WORD STUDY:  MY LORD AND MY GOD
John 20:28: “And Thomas answered and said unto him: My Lord and my God.”
My Lord and My God – Hebrew: adoni alei,  Aramaic: dari alahi.  Idiomatic expression of endearment – My dearest.
The passage in John 20:27-29 does not say that Thomas did touch the nail prints and the side of Jesus, it only tells us he said in Greek “Ho, kuios mou, Ho Theos mou.”  “My Lord and my God.”   Some liberal theologians have tried to dismiss that last phrase as an exclamation, ie., “My Lord and oh my gosh.”  That is because they are quite of aware that Thomas may have spoken this  phrase in Hebrew and it would have been “adoni alei,”  or in Aramaic “dari alahi.”  This would be tantamount to declaring Jesus to be God Jehovah.   A good Jew like Thomas would not utter the sacred name but by saying “adoni alei” that would be the closest he could come to declaring Jesus as God without calling Him Jehovah.  Even if he spoke it in his colloquial language of Aramaic, dari alahi it would have still expressed the idea that Jesus was indeed Jehovah God.  Both, however, would be offensive to many translators because it would have been like calling the Almighty, creator of the universe, “My dearest.”  Many Christians think that is getting  a little too personal with God.

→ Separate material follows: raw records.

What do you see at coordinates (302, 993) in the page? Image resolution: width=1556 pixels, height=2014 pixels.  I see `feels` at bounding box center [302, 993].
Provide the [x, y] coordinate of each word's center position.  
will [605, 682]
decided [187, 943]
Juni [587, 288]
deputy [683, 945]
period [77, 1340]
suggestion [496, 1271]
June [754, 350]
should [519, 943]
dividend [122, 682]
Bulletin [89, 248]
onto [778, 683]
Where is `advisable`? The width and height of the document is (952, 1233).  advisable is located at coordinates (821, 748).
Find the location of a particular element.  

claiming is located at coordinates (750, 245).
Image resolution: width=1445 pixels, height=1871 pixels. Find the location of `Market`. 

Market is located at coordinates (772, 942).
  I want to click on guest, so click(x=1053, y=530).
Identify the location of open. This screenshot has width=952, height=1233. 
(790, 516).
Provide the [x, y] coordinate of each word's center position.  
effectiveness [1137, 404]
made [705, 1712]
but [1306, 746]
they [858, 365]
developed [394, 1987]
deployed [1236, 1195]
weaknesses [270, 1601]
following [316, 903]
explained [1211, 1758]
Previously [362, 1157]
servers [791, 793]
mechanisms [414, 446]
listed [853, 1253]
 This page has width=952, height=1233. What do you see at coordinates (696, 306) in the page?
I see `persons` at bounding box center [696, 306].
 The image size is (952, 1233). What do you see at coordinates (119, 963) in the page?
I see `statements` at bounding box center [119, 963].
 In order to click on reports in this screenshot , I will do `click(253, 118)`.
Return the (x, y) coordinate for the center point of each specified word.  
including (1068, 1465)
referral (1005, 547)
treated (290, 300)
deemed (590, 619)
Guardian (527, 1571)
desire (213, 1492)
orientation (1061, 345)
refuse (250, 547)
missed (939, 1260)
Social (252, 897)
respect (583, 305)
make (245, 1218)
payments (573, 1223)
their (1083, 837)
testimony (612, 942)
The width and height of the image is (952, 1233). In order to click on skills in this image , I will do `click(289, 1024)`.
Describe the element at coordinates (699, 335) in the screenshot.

However, “adoni alei” is a term rarely used in the Old Testament, except in the Psalms where David uses it quite frequently and most likely where its origins lies in becoming a expression of love toward God or a term of endearment. Sort of like a husband calling his wife “My dearest.”   He is the only person in the world that can call this woman “My dearest.”  You, try it and you could end up with a black eye, not only from him but from her as well.  So too is the expression “adoni alei”  or dari alahi a term of endearment. To use this phrase with anyone but God Jehovah would be to give that person the status of diety and be blasphemous.  It is a special expression that can only be used with God Jehovah and only used if you really love Him.
That moment before Jesus, when Thomas had the complete awareness that he was before God Jehovah Himself, and the love and acceptance he must have felt at that moment coming from Jesus must have so overwhelmed him that he uttered those words of endearment like a lover would do the moment her beloved asks for her hand in marriage. That intense moment of love and acceptance caused Thomas to speak words of complete submission.   Thomas would never have forgotten that moment when he stood before Jesus and was first made aware that he was before the almighty God. Three years He walked with Jesus but until he knew Jesus as God Jehovah, could he only say: “adoni alei,” or “dari alahi.”
We will never be sure whether Thomas spoke those words in Aramaic or Hebrew but in my quiet moments when I am sharing a special, intimate private time with Jesus I like to use the Aramaic word dari.  You see, put adoni alei or dari alahi into modern 21st Century English and dari sounds so much like our English word – Dearest.